> **Ausgangstext**:
▶

Schwäbische Zeitung: Die Demokratie lebt vom Wechsel - Leitartikel
Leutkirch (ots)
Nostalgiker werden sagen, dass Veranstaltungen zum politischen Aschermittwoch früher besser unterhielten. Im Kern ging es vor allem um grobschlächtig vorgetragene Kritik an den Werten der anderen Seite und nur am Rande um die sachliche Auseinandersetzung. Ganz verschwunden sind die Rituale zwar nicht. In Zeiten, in denen die politische Landschaft bunter geworden ist, fällt es den Polarisierern aber zunehmend schwer, Gehör zu finden. Die Bürgerschaft ist wachsamer geworden, misstrauischer - und flexibler. Auch deshalb sind die großen Volksparteien so stark ins Trudeln geraten.
Nach 58 Jahren an der Macht muss die CDU in Baden-Württemberg die neuen Koordinaten der Politik erst noch verinnerlichen. Deshalb fielen gestern ihre Angriffe auf Grün-Rot etwas derber aus als der Disput an manch anderer Stelle. Die Enttäuschung ist nun mal groß, weil die CDU dieses Land so stark gemacht hat. Abgewählt worden ist sie aber wegen der Schwächen, Politik und ihre Winkelzüge glaubhaft zu vermitteln. Natürlich ist der Grüne Winfried Kretschmann auch wegen der Atomkatastrophe in Japan Ministerpräsident geworden. Das hat die Wechselstimmung verstärkt, es hat sie nicht angestoßen. Mindestens genauso stark hat er davon profitiert, dass die hektisch in Berlin eingefädelte Energiewende in der Bevölkerung vor allem als taktischer Schachzug kurz vor der Wahl wahrgenommen worden ist.

◀

> **Aufgaben**:
a – Fassen Sie den Absatz des Leitartikels, der mit „Nach 58 Jahren an der Macht“ beginnt, als knappe Stichpunktliste zusammen und bewahren Sie dabei die wesentlichen Fakten.
b – Wie viele Jahre war die CDU laut dem Leitartikel in Baden-Württemberg an der Macht?
c – Setzen Sie den Leitartikel über den Machtwechsel in Baden-Württemberg im Anschluss an seinen letzten Satz fort.

> **Nachfolgende Daten**:
▶

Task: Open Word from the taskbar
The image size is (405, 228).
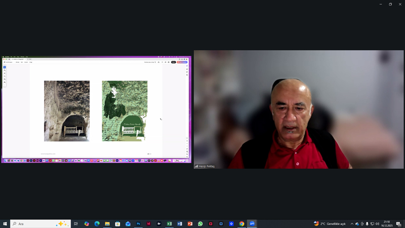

◀

> **Antworten je Aufgabe**:
a –
- Die CDU regierte 58 Jahre in Baden-Württemberg und muss die neuen politischen Koordinaten erst noch verinnerlichen. Daher fielen ihre Angriffe auf Grün-Rot gestern derber aus.
- Die Enttäuschung ist groß, weil die CDU das Land stark gemacht hat.
- Abgewählt wurde sie wegen ihrer Schwäche, Politik und deren Winkelzüge glaubhaft zu vermitteln.
- Winfried Kretschmann (Grüne) wurde auch infolge der Atomkatastrophe in Japan Ministerpräsident. Sie verstärkte die Wechselstimmung, stieß sie aber nicht an.
- Mindestens ebenso profitierte er davon, dass die Bevölkerung die hektisch in Berlin eingefädelte Energiewende vor allem als taktischen Schachzug kurz vor der Wahl wahrnahm.

b – 58 Jahre.

c –
An die Macht gekommen ist Kretschmann auch, weil die Grünen politisch stark den Widerstand gegen das Milliardenprojekt Stuttgart 21 bündelten. Die Mehrheit erhielten sie dafür beim Volksentscheid nicht. Die Grünen stehen nach wie vor distanziert zum Bahnhofsumbau in Stuttgart. Doch Grün-Rot nimmt, mal mehr, mal weniger knirschend, die Entscheidung für Stuttgart 21 als klaren Handlungsauftrag hin. Deshalb laufen Forderungen nach dem Rücktritt dieser Landesregierung ins Leere. Die Demokratie lebt vom Wechsel. Schnelle Wechsel nach Tageslaunen schaden ihr.